OBJECTIVE 1 -> Translate this sentence from the passage on Boolean networks with perturbation into Spanish: "Hence, the network possesses a steady-state distribution π describing its long-run behavior."
OBJECTIVE 2 -> Please condense the paragraph of the passage on Boolean networks with perturbation that begins "The existence of perturbation makes" into a shorter version that retains its main facts.
OBJECTIVE 3 -> Carry on the passage on Boolean networks with perturbation from the point where it stops.

TEXT BLOCK ->
The existence of perturbation makes the corresponding Markov chain of a BNp irreducible. Hence, the network possesses a steady-state distribution π describing its long-run behavior. If p_k is sufficiently small, π will reflect the attractor structure within the original network. We can derive the transition probability matrix (TPM) if we know the truth table and the perturbation probability of a BNp. As a result, the steady-state distribution π can be computed as well.

Prior for state parameter

In this paper, we assume that we know the underlying Boolean networks for both the wild-type and mutated classes, and the only uncertain parameter at the state level is the perturbation probability p_k. Since 0<p_k<1, we can employ the beta prior for p_k, for all k=1,2,⋯, as

$$ g(p_{k}) \sim \text{Beta}(a,b) = \frac{\Gamma(a+b)}{\Gamma(a)\Gamma(b)} p_{k}^{a-1} (1-p_{k})^{b-1}, $$

(2)

PROVIDED DATA ->
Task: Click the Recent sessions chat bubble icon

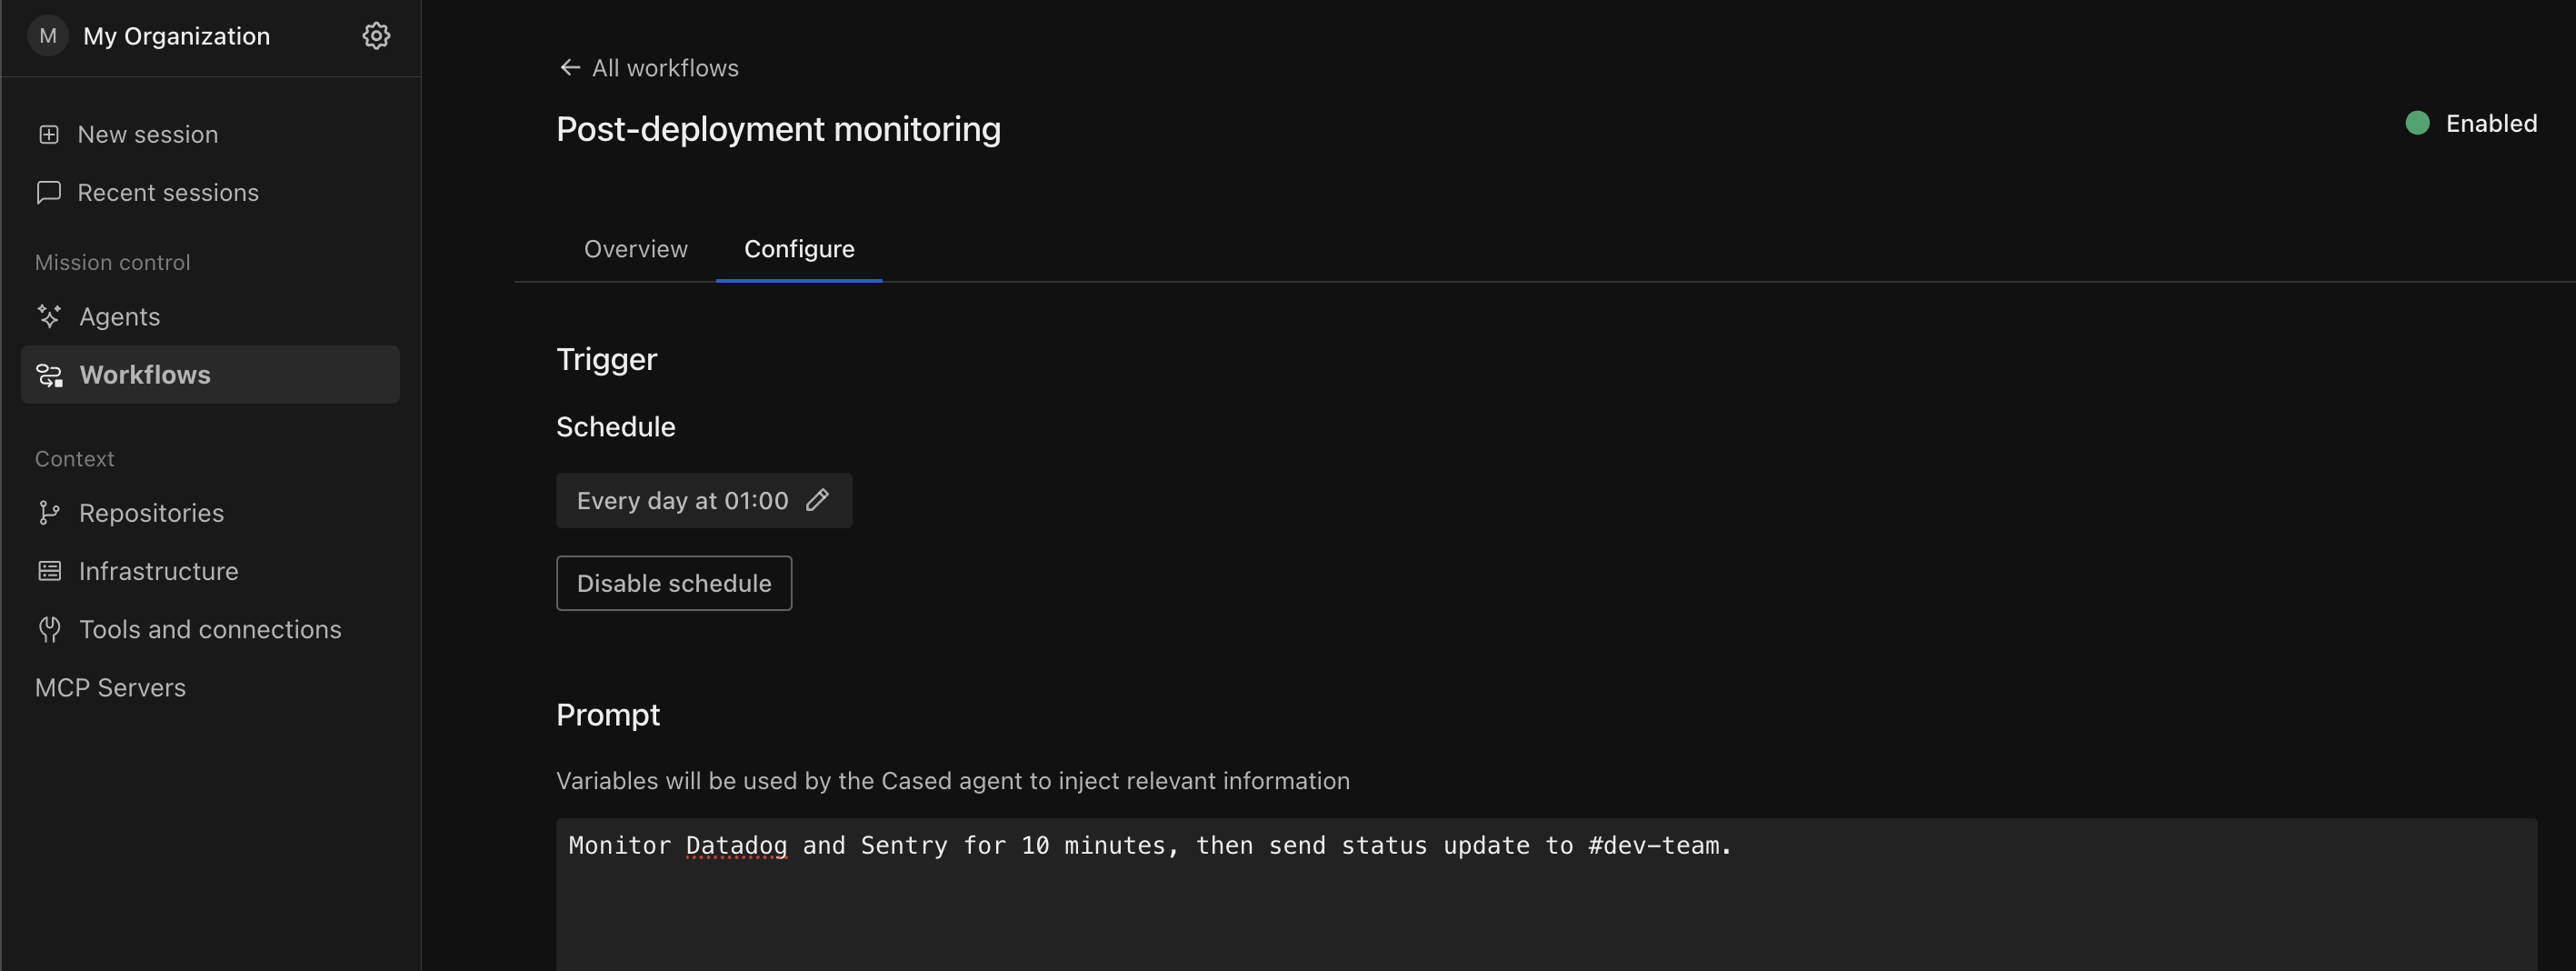Action: point(49,192)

WRITTEN ANSWER 1 -> Por lo tanto, la red posee una distribución de estado estacionario π que describe su comportamiento a largo plazo.

WRITTEN ANSWER 2 -> Perturbation makes the Markov chain of a BNp irreducible, so the network has a steady-state distribution π describing its long-run behavior. If p_k is small enough, π reflects the attractor structure of the original network. Knowing a BNp's truth table and perturbation probability lets one derive its transition probability matrix (TPM) and then compute π.

WRITTEN ANSWER 3 ->
where a and b are known parameters. Since in reality p_k is close to zero, we can choose a and b in such a way that this fact is satisfied. To this end, we can use the mean and variance of p_k:

$$ \mathrm{E}\left[p_{k}\right]=\frac{a}{a+b}, \quad \text{Var}\left[p_{k}\right] = \frac{ab}{(a+b)^{2}(a+b+1)}. $$

(3)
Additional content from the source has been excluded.